John Gill's Exposition of the Whole Bible
Matthew 22:30
For in the resurrection,.... At the time of the resurrection, and in that state; when the bodies and souls of men shall be reunited,
they neither marry, nor are given in marriage; neither the men marry wives, nor are the women given in marriage to men, which is done by their parents here, generally speaking, they having the right of disposing of children in marriage: but, as Luke says, "they which shall be accounted worthy"; not through their own works of righteousness, but through the grace of God and righteousness of Christ, "to obtain the world", the world to come, a future state of happiness, "and the resurrection of the dead", that which will be unto everlasting life and glory, "neither marry nor are given in marriage"; shall not enter into any such natural and carnal relation: and this agrees with the notion of the other Jews, who say c; that
"In "the world to come", there is neither eating nor drinking, ולא פריה ורביה, "nor fructification, nor increase" (of children), no receiving and giving, (no commerce), nor envy, nor hatred, nor contention.''
But are as the angels of God in heaven; or, as in Luke, "are equal unto the angels"; and which he explains their immortality: "neither can they die any more"; no more than the angels can: for this must not be extended to everything; not in everything will the saints be like, or equal to the angels; they will not be incorporeal, as the angels are, but then, even their bodies will be spiritual, and in some respects, like spirits; they will not stand in any need of sustenance, by eating and drinking, any more than the angels; nor will there be any such things as marriage, and procreation of children among them, any more than among angels; for they "are the children of God, being the children of the resurrection": they will then appear to be the children of God by adopting grace, through their enjoying the adoption, even the redemption of their bodies; and possessing, in soul and body, the heavenly inheritance they are heirs of: indeed, the souls of the saints before the resurrection, during their separate state, are in some sense like the angels, to which may be applied those words of Maimonides d.

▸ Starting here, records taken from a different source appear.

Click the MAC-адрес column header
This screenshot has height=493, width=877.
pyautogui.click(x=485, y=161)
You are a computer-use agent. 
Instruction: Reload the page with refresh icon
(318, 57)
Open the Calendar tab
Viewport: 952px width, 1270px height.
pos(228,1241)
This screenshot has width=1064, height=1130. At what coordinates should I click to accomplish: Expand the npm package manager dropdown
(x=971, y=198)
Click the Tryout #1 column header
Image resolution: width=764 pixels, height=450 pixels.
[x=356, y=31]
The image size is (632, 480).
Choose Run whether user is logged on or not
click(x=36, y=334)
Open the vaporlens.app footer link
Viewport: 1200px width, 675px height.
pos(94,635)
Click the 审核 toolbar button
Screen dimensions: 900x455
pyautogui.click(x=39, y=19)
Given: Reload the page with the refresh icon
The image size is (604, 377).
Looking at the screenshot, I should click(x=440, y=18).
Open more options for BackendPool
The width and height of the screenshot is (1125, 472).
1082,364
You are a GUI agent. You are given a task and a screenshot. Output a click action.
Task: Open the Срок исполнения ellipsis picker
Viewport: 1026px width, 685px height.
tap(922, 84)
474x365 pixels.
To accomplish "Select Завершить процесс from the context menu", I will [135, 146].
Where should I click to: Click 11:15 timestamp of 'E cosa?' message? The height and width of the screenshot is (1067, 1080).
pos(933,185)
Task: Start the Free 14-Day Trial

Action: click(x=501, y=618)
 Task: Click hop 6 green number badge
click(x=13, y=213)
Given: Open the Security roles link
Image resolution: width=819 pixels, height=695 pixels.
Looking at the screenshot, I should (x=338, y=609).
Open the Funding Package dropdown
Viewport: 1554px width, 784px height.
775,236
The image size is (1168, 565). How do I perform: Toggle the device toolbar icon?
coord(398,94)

"In the world to come, there is no body, but the souls of the righteous only, without a body, כמלאכי השרת "as the ministering angels"; and seeing there is no body, there is no eating nor drinking in it, nor any of all the things which the bodies of the children of men stand in need of in this world; nor does anything befall which happens to bodies in this world, as sitting or standing, or sleep or "death", or grief, or laughter, or the like.''
And according to the sense of the Jews, they will be like to the angels after the resurrection: so God is by them introduced speaking e;
"At the appointed time known by me, to quicken the dead, I will return to thee that body which is holy and renewed, as at the first, to be כמלאכים קדושים, "as the holy angels".''
This was an usual way of speaking with them, to compare saints in a state of immortality, to angels f. Christ, by making mention of angels, strikes at another notion of the Sadducees, that there were no angels, Acts 23:8.
c T. Bab. Beracot, fol. 17. 1. d Hilch. Teshuba, c. 8. sect. 2. e Midrash Hanneelam in Zohar in Gen. fol. 66. 4. f Vid. Abot. R. Nathan, c. 1. fol. 1. 3. Caphtor, fol. 18. 2. Philo de Sacrific. Abel Cain, p. 131.